Maar van veelvraten is bekend dat ze zich tot 235 mijl ver verspreiden. Verspreiding is belangrijk, dat is hoe wilde gebieden die veelvraten “produceren” hen kunnen leveren aan potentiële thuisgebieden elders, goede habitat waar veelvraten mogelijk zijn geoogst.

Die balans is een model voor duurzame opbrengst – genoeg refugia van menselijke activiteit, goede habitat voor veelvraten die jongen produceren die zullen emigreren naar buiten.

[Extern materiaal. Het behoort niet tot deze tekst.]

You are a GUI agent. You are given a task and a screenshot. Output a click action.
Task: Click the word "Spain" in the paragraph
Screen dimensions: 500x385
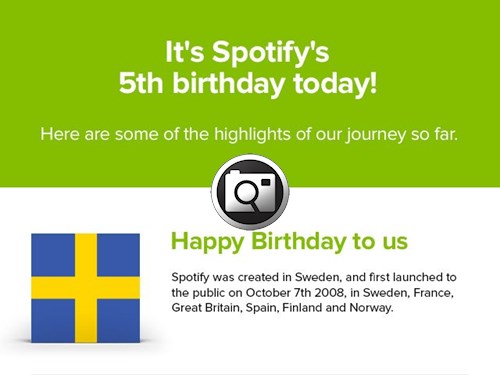point(260,308)
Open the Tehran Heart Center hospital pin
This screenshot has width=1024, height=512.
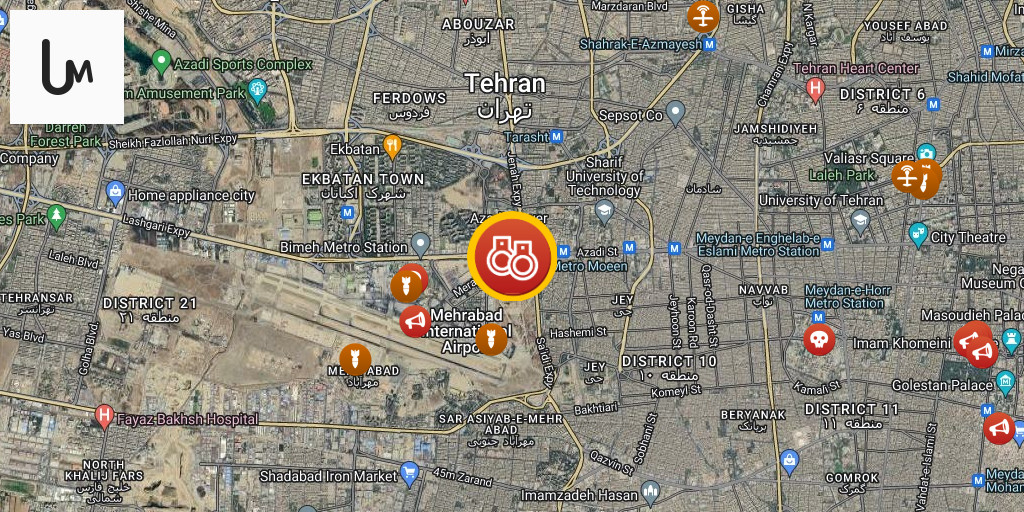815,91
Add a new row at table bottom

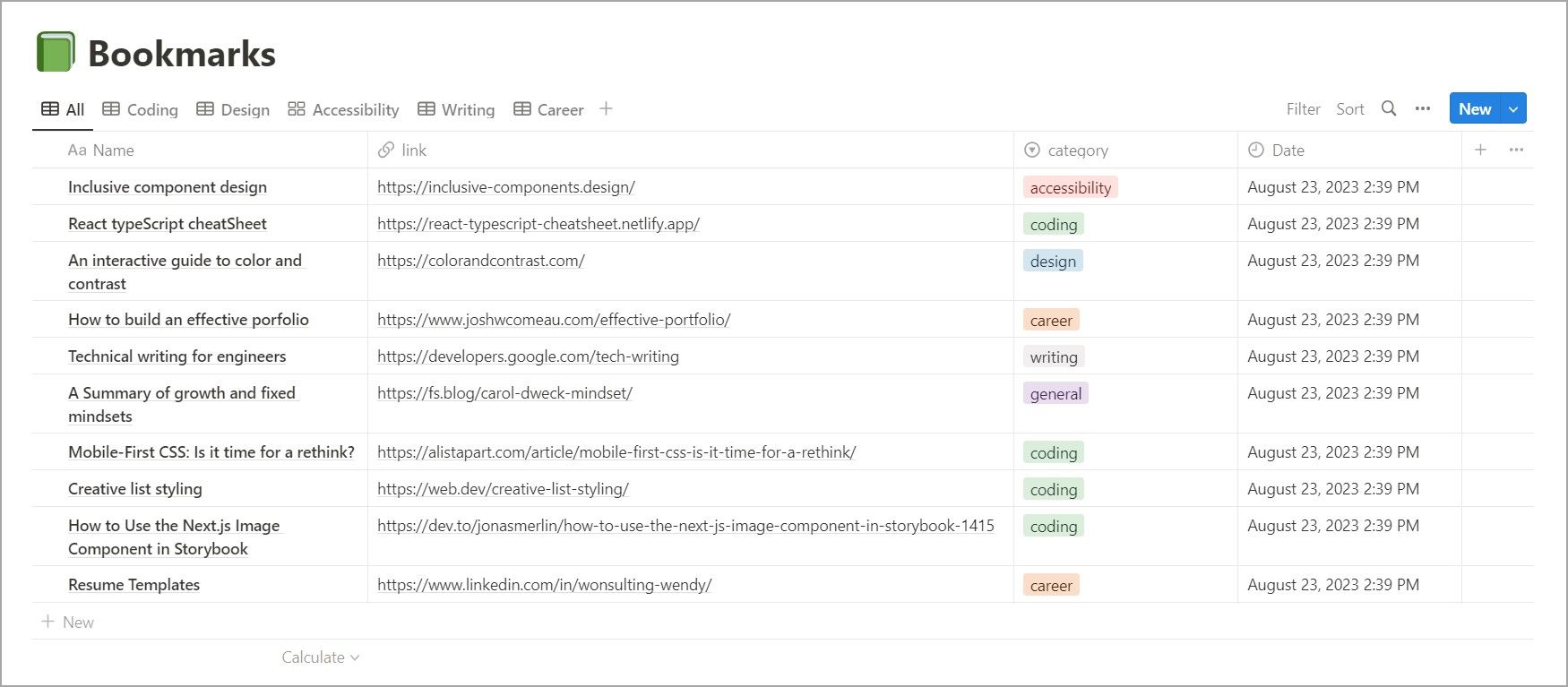tap(69, 623)
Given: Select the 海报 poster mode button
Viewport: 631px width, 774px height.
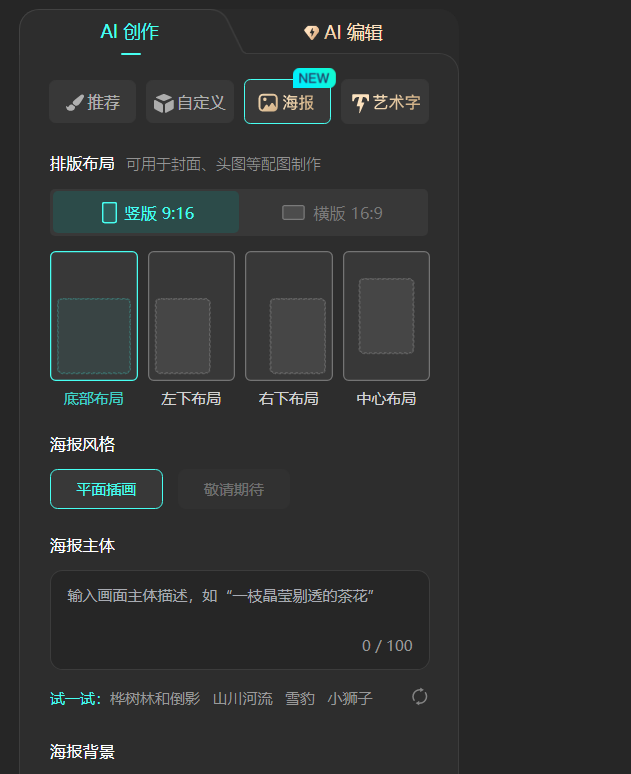Looking at the screenshot, I should [287, 102].
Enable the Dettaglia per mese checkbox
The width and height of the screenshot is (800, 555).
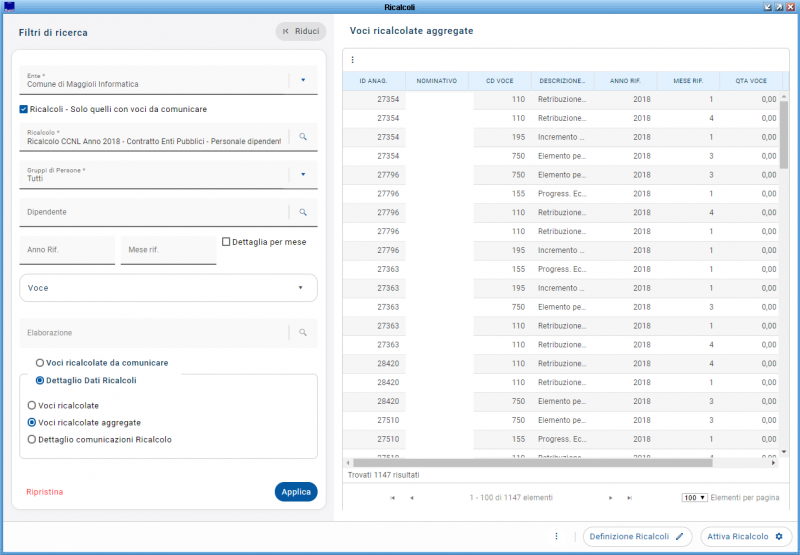[x=226, y=242]
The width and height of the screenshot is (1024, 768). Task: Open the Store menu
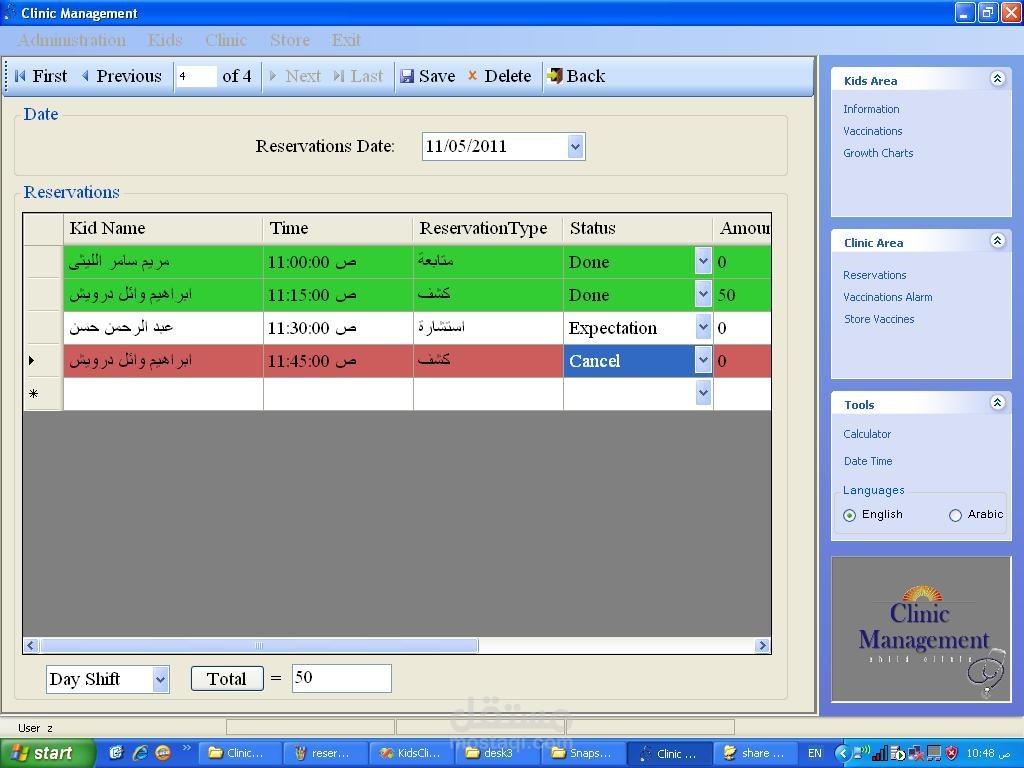pyautogui.click(x=290, y=40)
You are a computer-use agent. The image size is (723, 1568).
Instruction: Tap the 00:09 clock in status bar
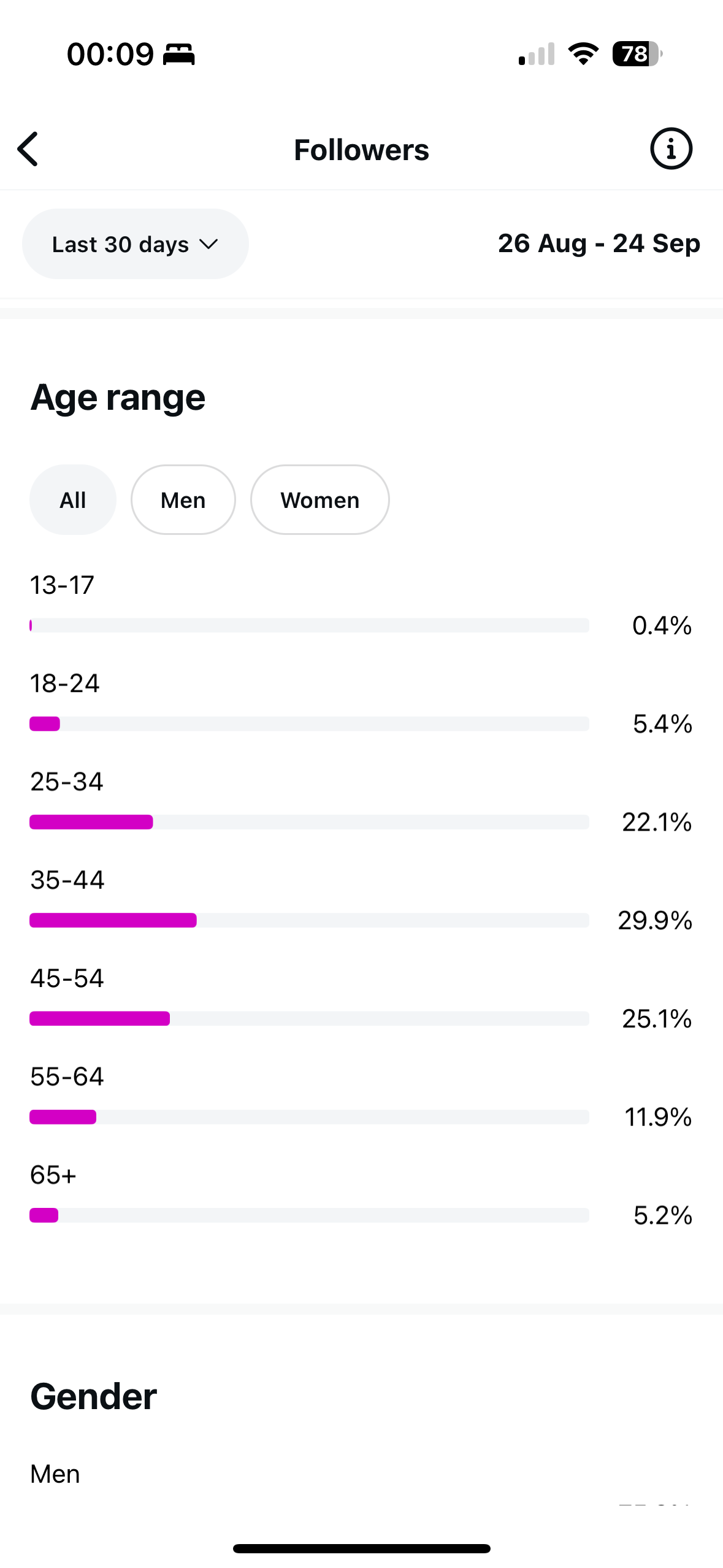[110, 55]
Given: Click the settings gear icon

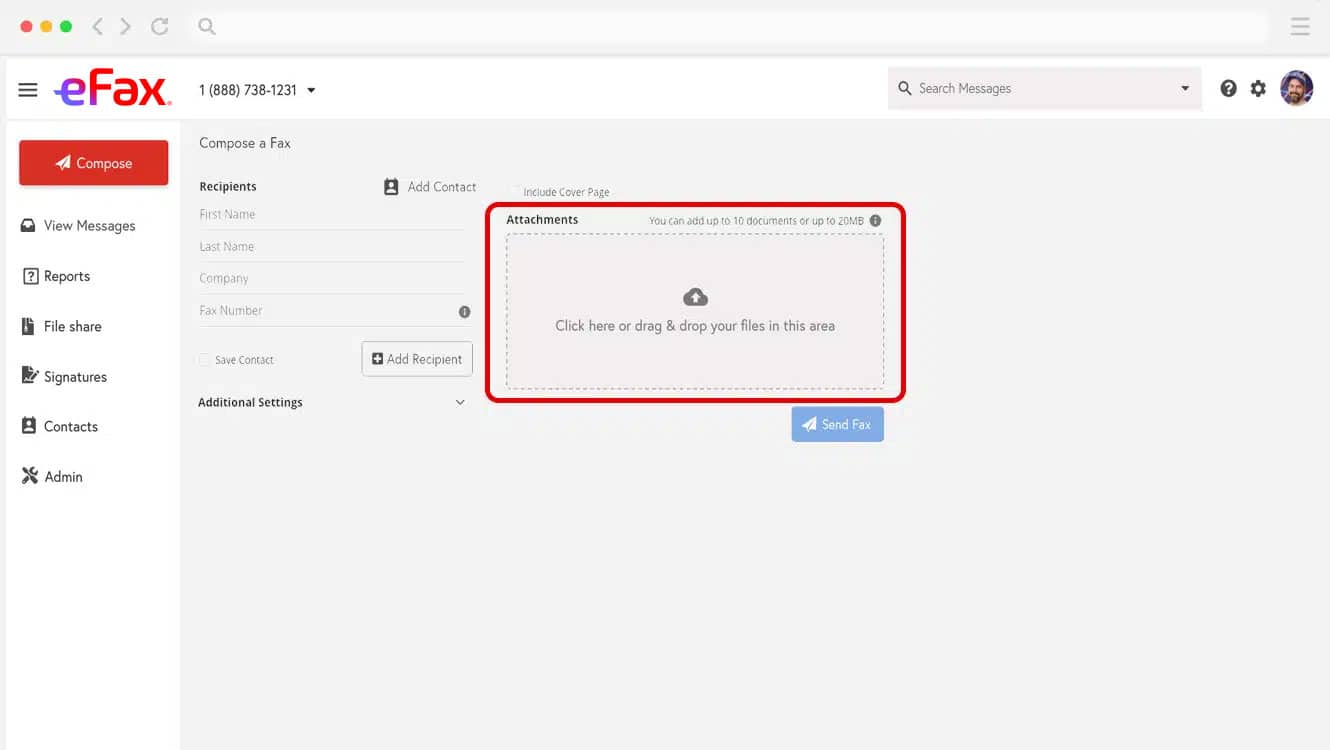Looking at the screenshot, I should 1257,88.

Jagers en trappers in Alaska oogsten elk jaar ongeveer 550 veelvraten. Omdat het voortplantingspotentieel en de overlevingskansen van veelvraten laag zijn, is het belangrijk om te weten waar en wanneer de dieren worden geoogst om er zeker van te zijn dat de populatie niet wordt overbevist. Veelvraten verspreiden zich afhankelijk van de beschikbaarheid van voedsel en habitats, en dieren die zich verspreiden uit gebieden waar ze niet gevangen worden, vullen de populatie aan in gebieden waar ze wel bejaagd en gevangen worden.

Er is een galerij van foto’s van sporencamera’s van veelvraten beschikbaar, evenals een korte video van een veelvraat die het nest van een op de grond broedende kustvogel plundert en de eieren opeet.

Riley Woodford is redacteur van Alaska Fish and Wildlife News.

Geef een antwoord

Het e-mailadres wordt niet gepubliceerd.